Know This: The White House is attempting to calm fears over a trade war with China, characterizing rising tariffs as a “threat” that would benefit U.S. industry. Bollywood star Salman Khan has been convicted of poaching rare antelope in 1998. And a deep dive into YouTube shooting suspect Nasim Aghdam’s social media channels reveals a documented anger at what she saw as the platform stifling her ability to monetize her work.
Coming Up: The U.S. is reportedly preparing to slap new sanctions on Russia this week in a move that could affect those close to President Vladimir Putin.
Talk to Us: May 7–11 is Teacher Appreciation Week, and we’re giving you the chance to honor your favorite teacher with the OZY Educator Awards. Tell us what’s special about this excellent teacher in your life, and they could win an OZY Educator Award.
They’re teaching a lesson. Educators in the Sooner State continued their statewide strike to pressure lawmakers to provide overdue pay raises and boost funding for students. As Republican Gov. Mary Fallin compared teachers who haven’t had an across-the-board raise in more than ten years to “a teenager wanting a better car,” districts debated how long to continue the walkout — and Tulsa teachers began a weeklong 110-mile march to Oklahoma City to prove their determination. Kentucky teachers are also striking, and walkouts are soon expected in Arizona.

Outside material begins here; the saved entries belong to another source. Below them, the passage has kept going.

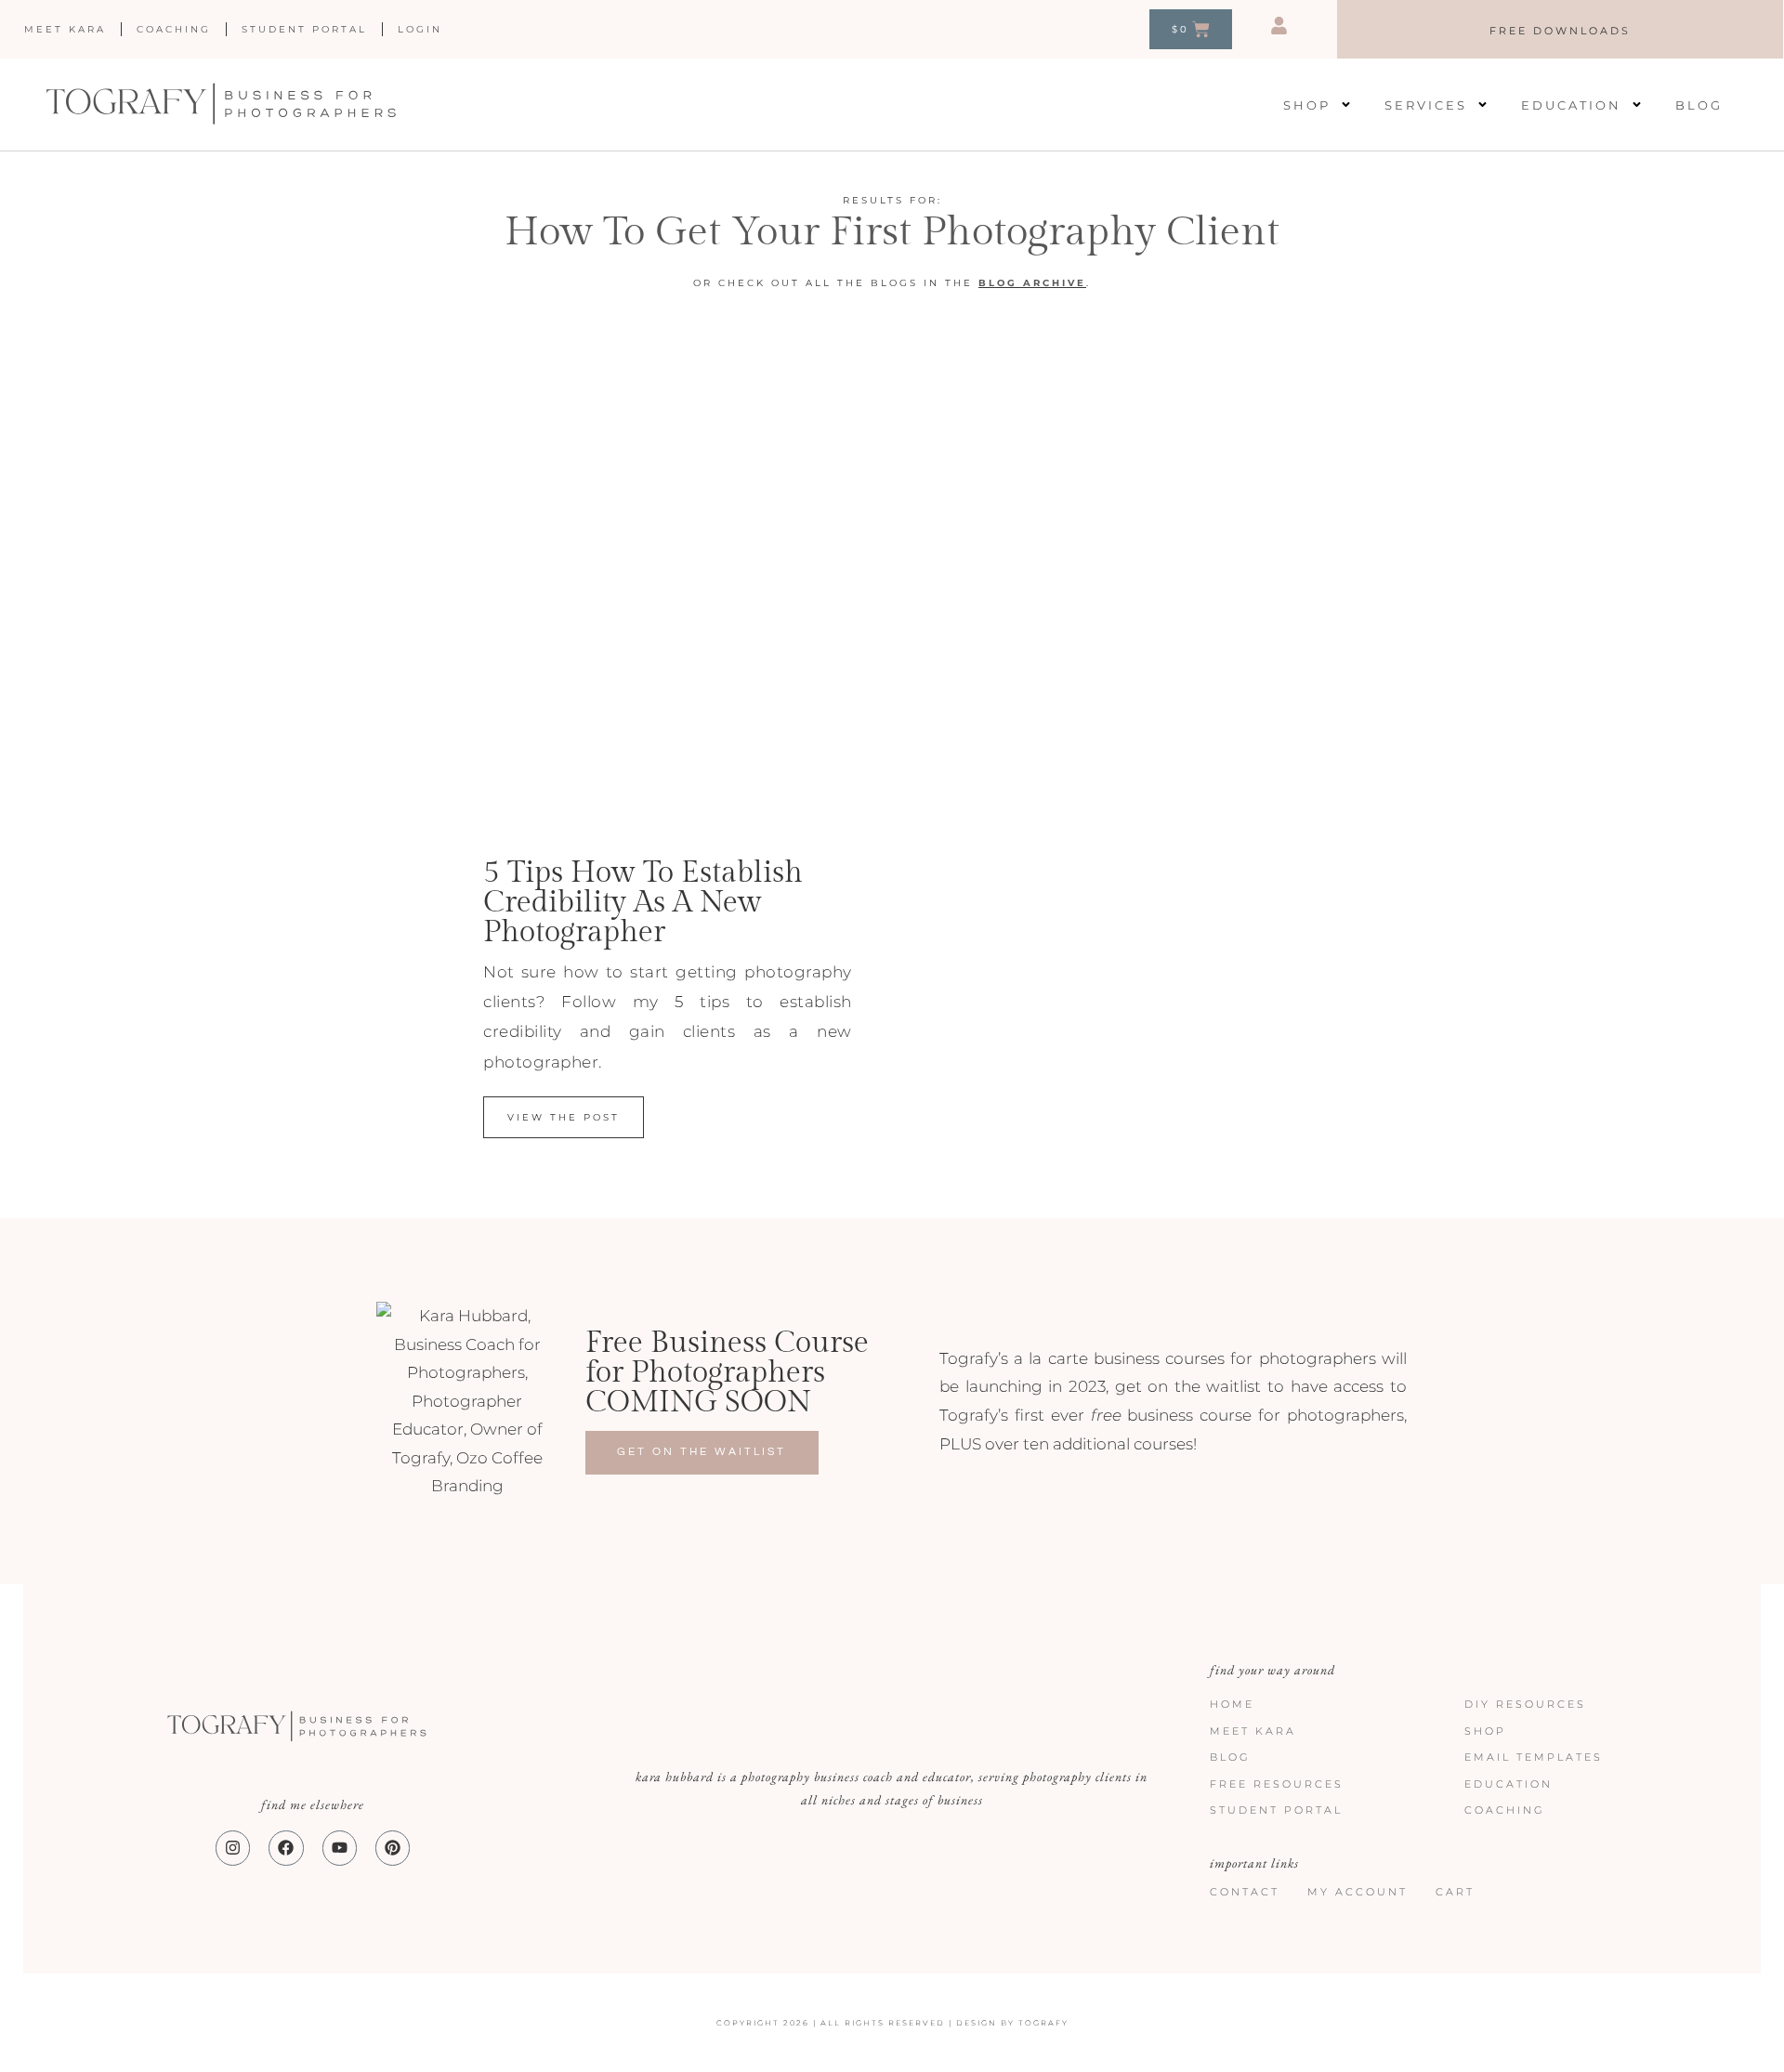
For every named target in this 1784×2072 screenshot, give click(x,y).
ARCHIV (1047, 283)
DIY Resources (1525, 1704)
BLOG (997, 283)
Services (1425, 105)
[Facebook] (286, 1847)
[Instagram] (233, 1847)
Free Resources (1277, 1783)
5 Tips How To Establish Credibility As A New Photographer (643, 902)
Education (1571, 105)
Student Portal (304, 29)
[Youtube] (339, 1847)
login (420, 29)
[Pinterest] (392, 1847)
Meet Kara (65, 29)
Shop (1307, 105)
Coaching (174, 29)
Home (1232, 1704)
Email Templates (1533, 1757)
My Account (1357, 1891)
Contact (1244, 1891)
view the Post (563, 1117)
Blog (1699, 105)
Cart (1455, 1891)
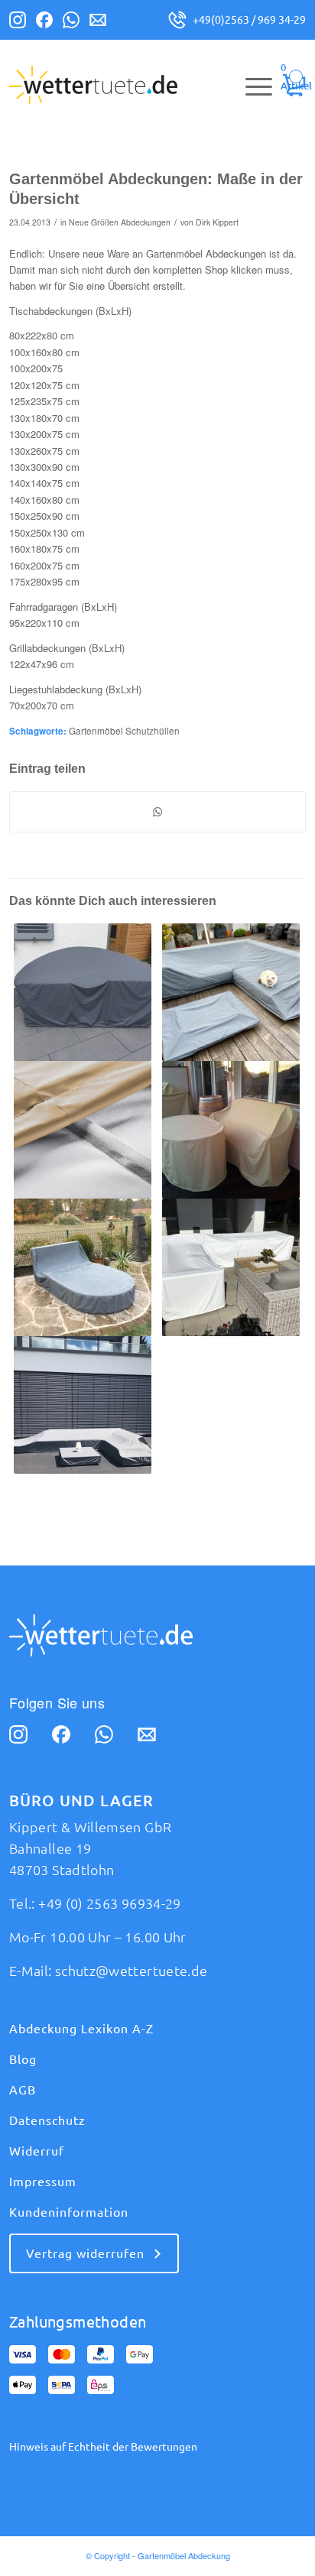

It’s a new sea world. Small fishing businesses have built an industry on passed-down wisdom about where to catch certain fish at certain times of the year. But fluctuating water temperatures are forcing them to jettison those ideas, as Maine sees its cod industry collapse and lobster populations explode, while to the south lobsters succumb to disease and black sea bass swim farther north than ever before. Now fisheries are hoping up-to-date marine data, as well as more flexible regulations, will help them adapt to changing tides.
There’s trouble in paradise. The tropical island of Boracay is a tourist favorite for its white sand beaches and nightlife, but the Philippines has announced it’ll be closed for six months over a sewage crisis. In February, President Rodrigo Duterte threatened the island with closure, complaining of “smelly” water and shuttering 51 businesses for environmental violations, including dumping untreated waste into the surrounding waters. Boracay saw 2 million tourists last year, but now residents worry that its biggest industry, which employs about 17,000 people, may be drying up for good.
Crown Prince Mohammed bin Salman’s Tinseltown tour has landed his kingdom some new artistic offerings: Montreal-based Cirque du Soleil is developing a new production for its first ever performance in Saudi Arabia. Feld Entertainment will bring its touring shows, like Disney on Ice and Monster Jam, as well as a National Geographic underwater experience currently installed in Times Square. And AMC will open 100 theaters in the next 12 years — the first cinemas in the kingdom since a 35-year ban was recently lifted.
Beginning this month, Karate Combat will stage full contact matches around the world — and become the first league to show fighters’ biometric and DNA-based data in real time. Around 50 million Americans have participated in karate at some point, league CEO Michael DePietro noted, and the ancient sport has fans around the world. The league has signed over 100 fighters from 30 countries. The first match, “Karate Combat: Inception,” will be broadcast April 26 from Miami Beach as fans warm up for karate’s debut at the 2020 Olympics in Tokyo.